Some critics will dismiss this film as ”yet another stupid giant bug movie”, but they fail to take into account the time at which it was made. In fact, this was, strictly speaking, only the second giant bug movie. The genre was born out of a really good film, Them!, in 1954, and Tarantula came along 18 months later. It was really Tarantula that cemented the giant bug film as a movie genre, as chances are that Them! would simply have remained as a one-off without it. One should remember that Them! was made by Warner on a substantial budget and had elaborate (and expensive) full-size, mechanical ant puppets. Other monster movies had time-consuming stop motion effects. But Tarantula (with a budget of appriximately 200 000-300 000 dollars, according to Fresco) came along and showed that you didn’t need expensive puppets or animation – all you needed was a bug and some decent composite photography. Sure, Tarantula DID have elaborate puppets as well, but most of the time it was just the spider and a white backdrop.
Andrew Smith at Popcorn Pictures calls the film ”dreadfully dull” because he doesn’t get to see the finalised giant spider before the 50-minute mark, but I respectfully disagree.

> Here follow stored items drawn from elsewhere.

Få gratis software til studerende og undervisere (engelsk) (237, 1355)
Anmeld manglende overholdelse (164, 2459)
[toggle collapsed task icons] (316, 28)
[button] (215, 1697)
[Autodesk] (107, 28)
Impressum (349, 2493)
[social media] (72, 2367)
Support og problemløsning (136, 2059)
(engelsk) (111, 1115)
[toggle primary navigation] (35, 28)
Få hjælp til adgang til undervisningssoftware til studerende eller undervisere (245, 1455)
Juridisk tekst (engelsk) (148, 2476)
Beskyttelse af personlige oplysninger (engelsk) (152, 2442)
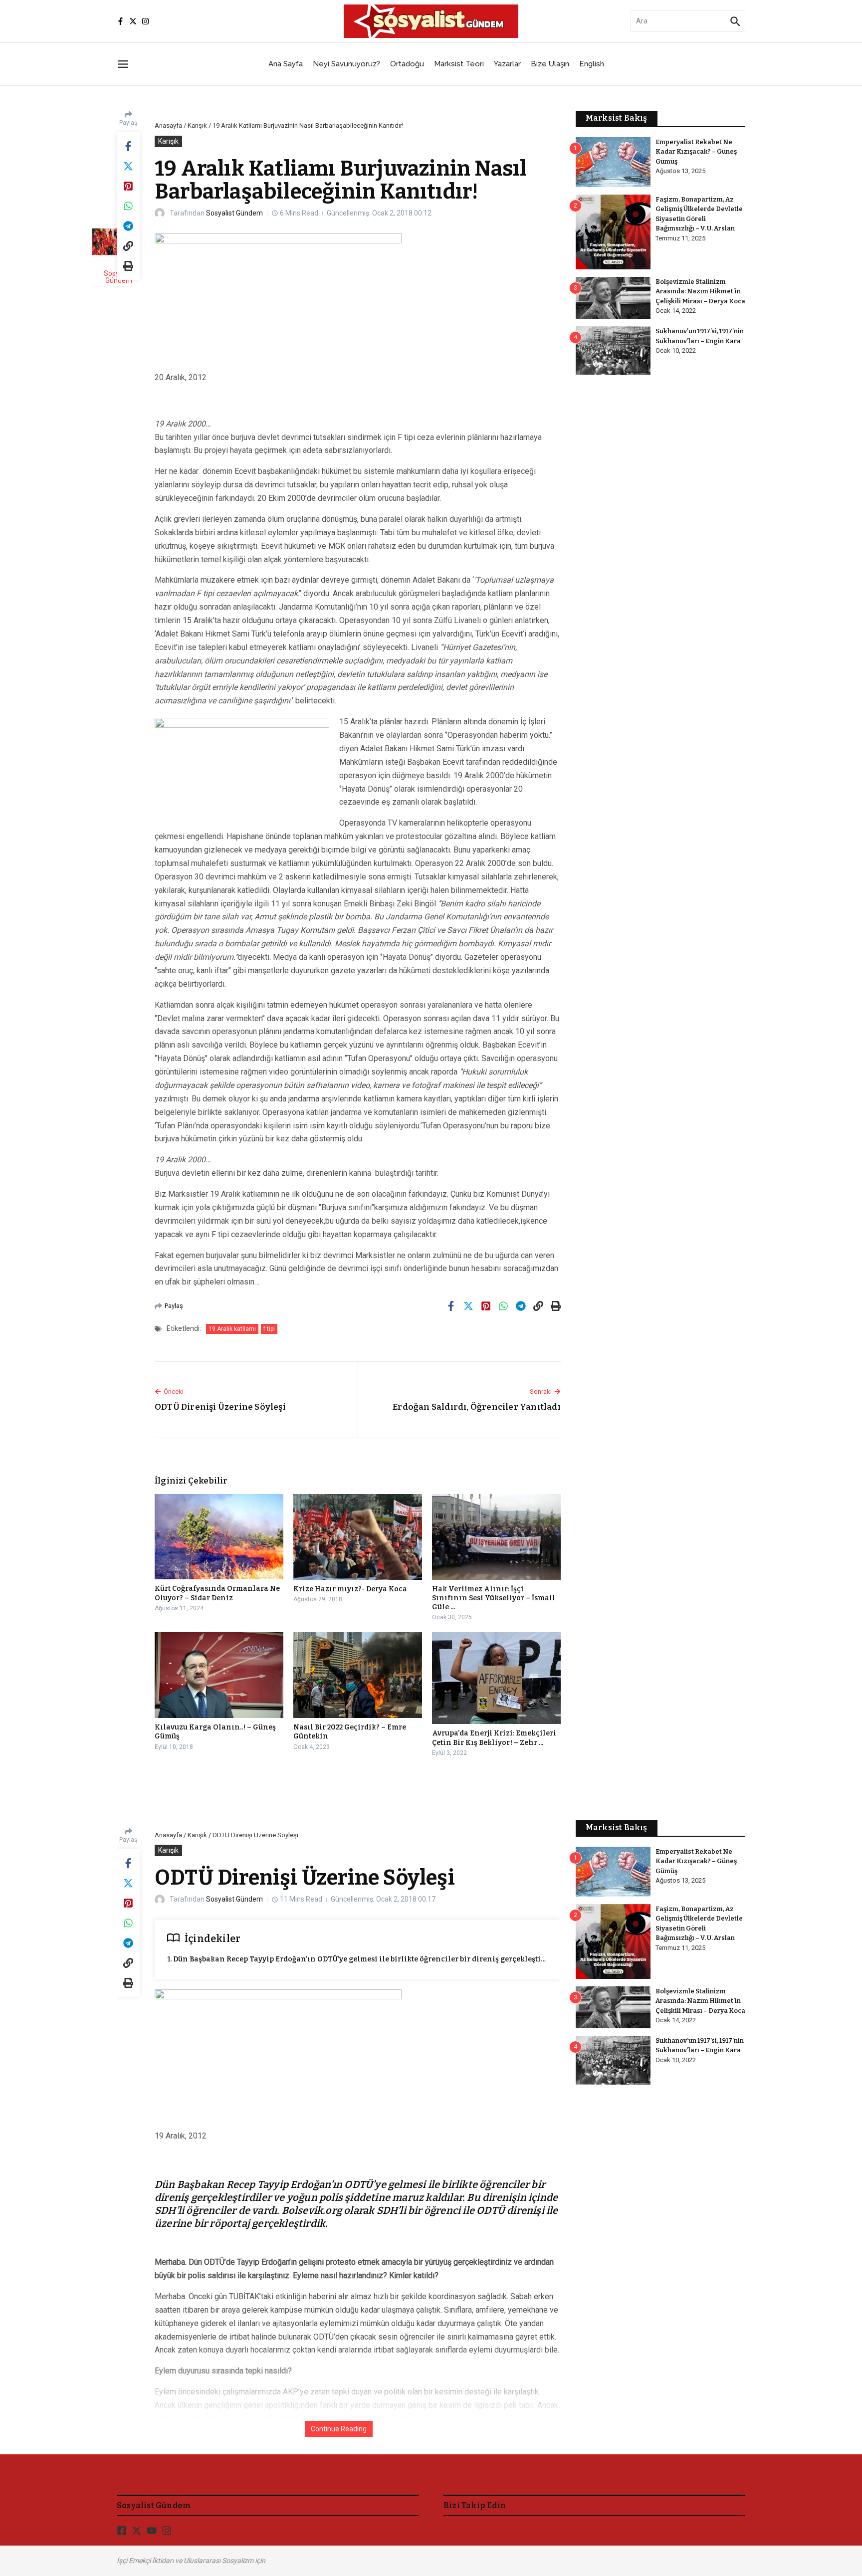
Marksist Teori (459, 63)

Better to leave the audience waiting for the good stuff than giving it all away in the beginning. If you start with a 100-foot spider eating a house, how do you up it from there? And I do think that, dialogue and script issues aside, the film moves along at a decent enough pace, helped by competent acting all the way through. Glenn Erickson at DVD Savant puts the film among his top 5 fifties science fiction films. I’m not sure I’d go quite as far, but it may just squeeze into my top 10 list. And I do agree with Xavier Desparats at French genre site DeVilDead: ”Despite a simplistic story and some imperfections, Tarantula remains a monument to the era, and would open the door for dozens of more or less successful clones.” The film has a 92 percent Fresh rating at Rotten Tomatoes, which should be some indication that it probably shouldn’t be lumped in with The Giant Gila Monster and its ilk.
Tarantula (1955, USA). Directed by Jack Arnold. Written by Robert M. Fresco, Martin Berkeley, Jack Arnold. Starring: John Agar, Mara Corday, Leo G. Carroll, Nestor Paiva, Ross Elliott, Edwin Rand, Raymond Bailey, Hank Patterson, Bert Holland, Steve Darrell, Eddie Parker, Clint Eastwood. Music: Herman Stein. Cinematography: George Robinson. Editing: William Morgan. Art direction: Alexander Golitzen, Alfred Seeney. Set decoration: Russell A. Gausman, Ruby R. Levitt. Costume design: Jay A. Morley Jr. Makeup: Bud Westmore. Sound: Leslie I. Carey, Frank H. Wilkinson. Tarantula puppet creator: Wah Chang. Visual effects: Clifford Stine, David S. Horsley. Stunts: Eddie Parker, et.al. Movie poster art: Reynold Brown. Produced by William Alland for Universal-International.